You can use the PHP memory reporting functions to better evaluate the memory footprint for your requests during their lifetime, not only at the end, and see what operations consume the most memory. Freeing unneeded objects with unset()
is often beneficial.
You can run the requests one after the other and save the intermediate results to a disk file to reduce the overall memory footprint. The last call can then collect the results and send them along with one of the passthru functions.
Disabling buffering with ob_end_clean()
may help reduce the memory usage of the server process (even if it can do nothing for the PHP part). In your case I'm not sure it will work, seeing as how the process is actually an independent suphp
binary, but you can always try and see what happens.
Merging requests in a large JSON object
If several calls use the same input parameters, or "mergeable" parameters, you can try and merge the calls in a single one, thus also probably making everything that much faster: instead of returning one object, you return several objects rolled into one
Header('Content-Type: application/json');
die(json_encode(array(
'column1' => 'Output for the call to column1',
'column2' => ...
));
and in jQuery you get all of them and dispatch them where they need to go
function loadPage() {
$.get('/test-big.php', {
parcol1: 'parameter the code generating column 1'
}, function(data, textStatus, jqXHR) {
$('#column_1').append('<div>').html(data.column1);
$('#column_2').append('<div>').html(data.column2);
...
});
}
Even if the total time to satisfy all requests is longer, and there is then a longer delay before "something happens on the page", I feel that this approach is almost always preferrable for several reasons:
- it is a single HTTP connection, saving the connection overhead. With pipelining HTTP this is no longer a very big advantage, but it still is an advantage.
- the compression functions normally used by HTTP servers have a "performance curve" and don't compress, say, the first kB as well as the second and subsequent ones, especially if there are many repetitions. So sending five 2-Kb packets turns them into five 0.5 Kb packets for a total of 2.5 Kb.
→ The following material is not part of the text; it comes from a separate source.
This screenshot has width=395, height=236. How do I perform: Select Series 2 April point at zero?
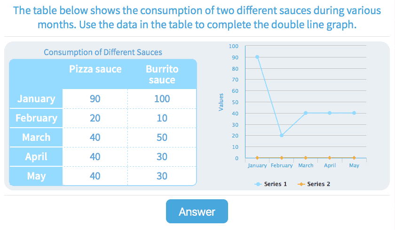point(330,158)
But actually the first Kb becomes 0.3 and the second 0.2; so sending one 10-Kb packet turns it into 0.3+0.2+0.18+0.18+... = maybe 2 Kb, which is a 20% saving at no cost.
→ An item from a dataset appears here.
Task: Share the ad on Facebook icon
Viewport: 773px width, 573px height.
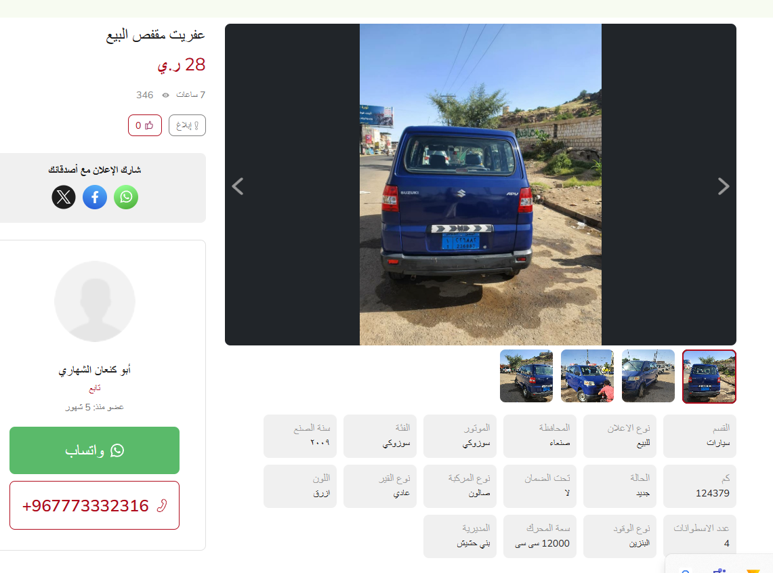Action: click(95, 197)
- unless the requests are completely uncorrelated and hit totally and wildly different areas of your application, which is very unlikely, they will all incur the same setup costs (database connections, filters, buffers, loading classes, caching...). Incurring those costs only once instead of several times is a sweet deal.
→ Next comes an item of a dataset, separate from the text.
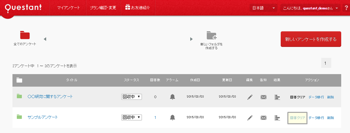This screenshot has width=350, height=133.
Task: Open status dropdown 回収中 for ○○研究に関するアンケート
Action: pyautogui.click(x=132, y=97)
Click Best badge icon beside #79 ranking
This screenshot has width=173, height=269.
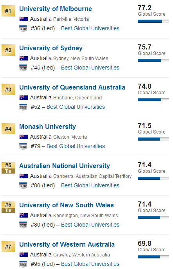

- you use far fewer resources: not only RAM (one overhead versus many), but one DB connection, one cache connection, and so on and so forth. It's true that the total resource usage is not proportional to the number of requests because some of them will have terminated before some others are even started, but this way you are sure that the proportionality is constant.
- if the requests are very correlated (e.g. you ask for the total of one stock column to display, say, a semaphore graphic, and the total of another for a different semaphore...), then you can reengineer the SQL query or whatever in order to return all information at once. Instead of
SELECT opening, closing FROM nyse WHERE st='XXXX';
for twenty values of XXXX, you can doSELECT st, opening, closing FROM nyse WHERE st IN ('XXXX1','XXXX2',...);
and replace twenty queries with a single one which is only marginally slower than the first. This can't be done always, but it happens often enough that it's worth keeping in mind. By appropriately crafting the jQuery code, you might even be able to dispatch all the answers with a single.each
loop (e.g. if each target DIV has an ID which is identical to the code, you might send a JSON containing, say,'#XXX1.opening' => 1.23, '#XXX1.closing' => 1.24, ...
).